Xu Haobo, He Xinxing, Chen Juan, Huang Xiaozhou, Chen Yazhen, Xu Yichen, Xiao Yu, Liu Tao, He Hanjie, Wang Yingping, Yang Xiaodong, Shi Leilei, Zhang Hongzhi, Yan Wende
College of Life and Environmental Sciences, Central South University of Forestry & Technology, Changsha 410004, China; National Engineering Laboratory for Applied Technology of Forestry & Ecology in South China, Changsha 410004, China; Yuelushan Laboratory, Central South University of Forestry & Technology, Changsha 410004, China.
College of Life and Environmental Sciences, Central South University of Forestry & Technology, Changsha 410004, China; National Engineering Laboratory for Applied Technology of Forestry & Ecology in South China, Changsha 410004, China.
J Adv Res. 2025 Jan 12. doi: 10.1016/j.jare.2025.01.018.
Soil nutrient supply drives the ecological functions of soil micro-food webs through bottom-up and top-down mechanisms in degraded agroecosystems.
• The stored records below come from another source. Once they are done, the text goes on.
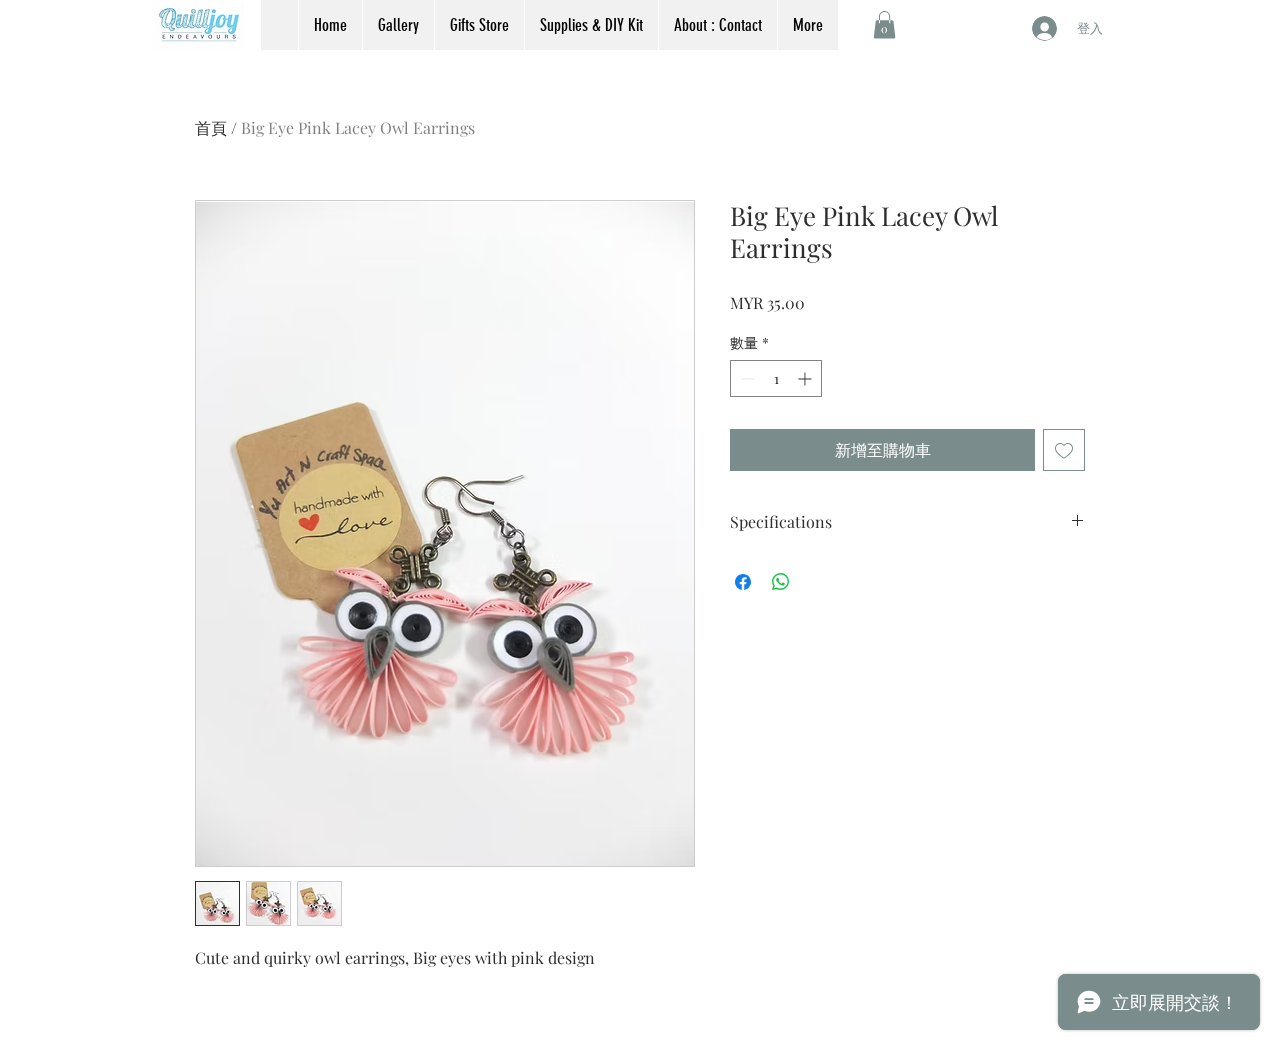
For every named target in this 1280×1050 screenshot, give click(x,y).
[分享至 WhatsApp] (781, 582)
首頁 (211, 127)
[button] (884, 24)
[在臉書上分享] (743, 582)
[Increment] (806, 378)
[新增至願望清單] (1064, 450)
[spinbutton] (776, 378)
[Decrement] (745, 378)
Nutrient limitation responds sensitively to variations in degraded agroecosystems through restoration practices, such as legume intercropping.
This study examined the effects of legume intercropping on trophic cascade dynamics through resource supply in degraded purple soil ecosystems.
A field experiment was conducted with three plantation types: Camellia oleifera monoculture (CK), C. oleifera-Arachis hypogaea (peanut) intercropping (CP), and C. oleifera-Senna tora intercropping (CS). Using soil nutrient limitation as a premise, modified by legume intercropping, we assessed the biodiversity of soil biotic taxa, analysed their community composition, and applied partial least squares path modelling (PLS-PM) to link trophic cascade with ecological functions.
Legume intercropping altered the abundance of biotic taxa, leading to changes in biotic diversity and microbial life strategies. The PLS-PM results indicated that legume intercropping enhanced bacterial diversity by aggravating soil P limitation, which subsequently increased protist consumer diversity and omnivore-predator nematode abundance through a bottom-up effect. Omnivore-predator nematodes and protist consumers indirectly influenced soil P metabolism, down-regulated through bacteria in the top-down effect. We observed high consistency between the untargeted metabolomic analysis and soil nutrient limitations. These findings indicate that soil micro-food web structure and function responded sensitively to legume intercropping in degraded ecosystems.
The results highlight the role of soil nutrient limitation in shaping micro-food webs and suggest that soil P limitation controls the down-regulation of soil P-related ecological functions through bottom-up and top-down effects.
在退化的农业生态系统中,土壤养分供应通过自下而上和自上而下的机制驱动土壤微型食物网的生态功能。通过诸如豆科作物间作等恢复措施,养分限制对退化农业生态系统的变化反应敏感。
本研究通过退化紫色土壤生态系统中的资源供应,研究了豆科作物间作对营养级联动态的影响。
进行了一项田间试验,设置了三种种植类型:油茶单作(CK)、油茶-花生间作(CP)和油茶-决明间作(CS)。以土壤养分限制为前提,通过豆科作物间作进行改良,我们评估了土壤生物分类群的生物多样性,分析了它们的群落组成,并应用偏最小二乘路径模型(PLS-PM)将营养级联与生态功能联系起来。
豆科作物间作改变了生物分类群的丰度,导致生物多样性和微生物生活策略发生变化。PLS-PM结果表明,豆科作物间作通过加剧土壤磷限制提高了细菌多样性,随后通过自下而上的效应增加了原生生物消费者多样性和杂食性捕食线虫的丰度。杂食性捕食线虫和原生生物消费者通过自上而下的效应通过细菌间接影响土壤磷代谢,使其下调。我们观察到非靶向代谢组学分析与土壤养分限制之间具有高度一致性。这些发现表明,在退化生态系统中,土壤微型食物网的结构和功能对豆科作物间作反应敏感。
结果突出了土壤养分限制在塑造微型食物网中的作用,并表明土壤磷限制通过自下而上和自上而下的效应控制与土壤磷相关的生态功能的下调。